Submitted by Jennifer Salter on
I am often asked how I get favorable results from strength training. Two great tips to share are:
- If you are training longer than one hour, you are making friends, not training. An excellent workout can be had in 30-45 minutes. This involves little rest time in between sets. You can incorporate compound setting, where you perform two upper body or two lower body exercises (or more) consecutively, or use super-setting, when you perform two exercises that work the same muscle/muscle group one after the other. An example of compound setting is push ups then biceps curls then lat pulldown. Lower body compound setting might involve basic squats with hamstring ball rollouts. An example of super-setting is barbell biceps curls then concentration curls.

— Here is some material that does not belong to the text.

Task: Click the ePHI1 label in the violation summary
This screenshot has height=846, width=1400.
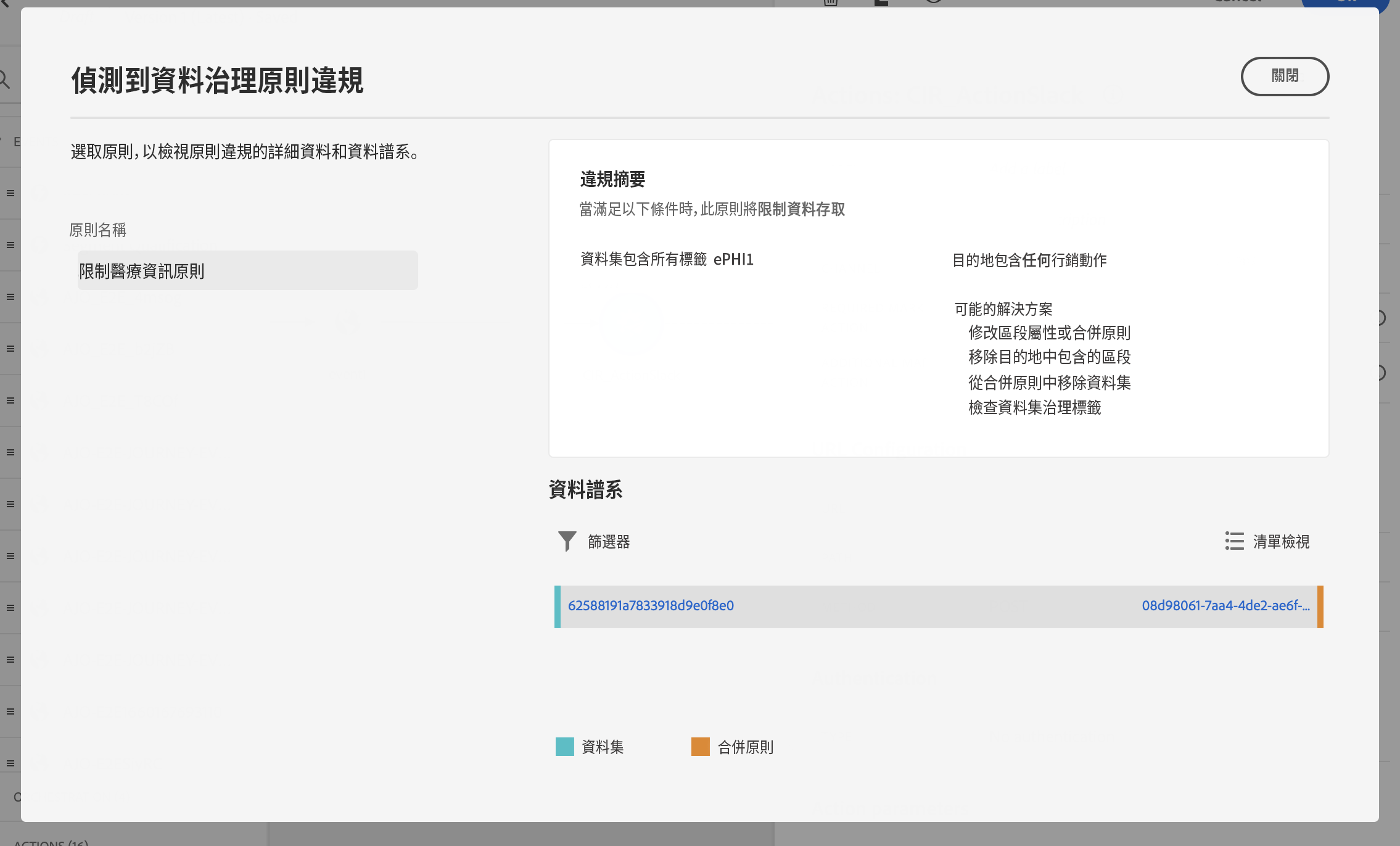Action: pyautogui.click(x=733, y=259)
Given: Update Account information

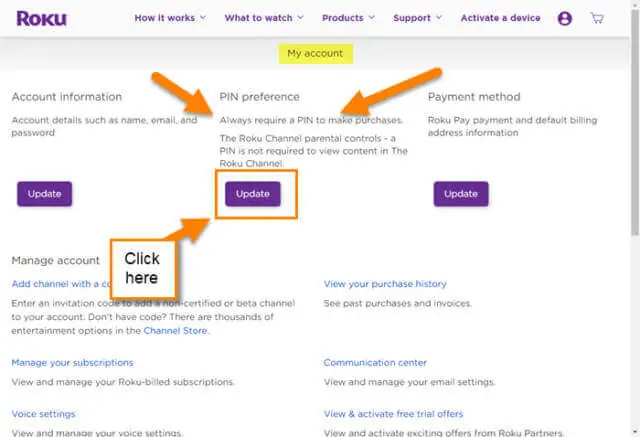Looking at the screenshot, I should 44,194.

I love to super-set core exercises by performing one exercise that involves spinal flexion immediately followed by one that involves core stabilization with minimal spinal positional change - for example, Roman chair or crunches on the ball, with plank to side plank, or "stir the pot" plank using a stability ball. This is also safer for the lower back, because all high quality core exercises, particularly those that involved spinal flexion, carry some degree of risk to the lower back. Reps for this category of exercises should be limited, so adding a pure core stabilization exercise right after will intensify the training effect of both exercises.
- Never increase quantity at the expense of quality. This involves what is called "technical limit", meaning that the first and last rep should look exactly the same. Using momentum, leaning forward to execute one last rep, or relinquishing good posture near the end of a set, only increase the risk of injury and do not enhance the quality of a workout.
Be prepared for intense - and fun - workouts!